Another thing I certainly didn’t expect was the show’s focus on the politics of Shibuya as the district continued to fall into chaos. These kinds of sci-fi action shows can easily get by with pretty much infinite thoughtlessness and still be considered entertaining (God knows I’ve reviewed my fair share). But that isn’t good enough for Revisions. The show deeply considers the impacts of the majority of its actions, and buried underneath all of the jargon and melodrama is a very serious rumination on both governance and the privilege allowed to those who keep us safe. While the town was transported to 2388, it could have easily been 1588, the way the mech suit-wielding teens were treated like knights.

The place the show drops the ball, though, is the characters. This is where the show relies too much on archetype, and in the case of Daisuke falls right into self-parody. Daisuke threatens to crush the entire show under the sheer weight of his grating personality. He’s immature, selfish, and wildly self-aggrandizing, and while the story tries to tell me that he learns his lesson, all of his time meddlings are only in service of making him look good. In the final episode of the series, Daisuke must go back to his own kidnapping to save his friend from death, and one of the first changes he makes to the past is to tell his own friend (as a nine-year-old) to always believe in him. At around the midpoint, Milo is going back to that same time period and point-blank asks Daisuke if she should repeat to him the lie about his destiny (a lie which set off Daisuke’s entire garbage personality) and Daisuke says yes. The show thinks that this is a good thing, and then it spends the remaining episodes bending over backward around its own logic to make that prophecy come true.

There are a few other characters (Gai really comes to mind) who don’t stick the landing as far as being more than one note goes, but none of them hold a candle to Daisuke. The female characters could be better-rounded, and the story could have tried at least a little bit to save Keisaku from suffering at every conceivable turn for no reason, but I would take all of that and more if Daisuke’s allowance of the word ‘destiny’ were curbed by even ten percent.
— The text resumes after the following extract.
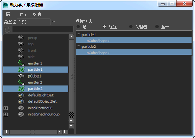Select the 发射器 radio button
Screen dimensions: 195x138
pos(131,26)
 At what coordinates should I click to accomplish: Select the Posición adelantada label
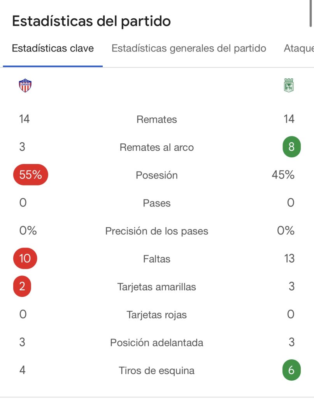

There are some other first-season anime issues as well. AHRV is constantly mentioned throughout the first season, and it’s very clear that they will be major players in future seasons, but their complete obfuscation gives me no reason to care about them. It was fine when the show was in its first half where everyone was in the dark about everyone else’s motives and capabilities, but as the show wore on, the lack of AHRV accountability became annoying. War certainly does make for strange bedfellows, but AHRV providing one troop, three mechs, and no ground support, even during a full-scale invasion is pretty unforgivable. To that end, Milo continues to serve with AHRV, even after the show lets us know they have been psychologically abusing her since she was a child. I know that the show is sure to deal with this in later seasons, but it goes rarely remarked upon and never acted upon throughout season one, stretching credulity a bit.

All of that said, I think—if you can get past Daisuke—this is definitely a show worth watching, I came in expecting a sci-fi punching contest, but I got a pretty thoughtful small-town survival story. There are very few surprises that I’m more interested in than something like that. It puts a few genre tropes in a blender and then ages the resulting puree. It might not be what you expected going in, but it is oddly satisfying.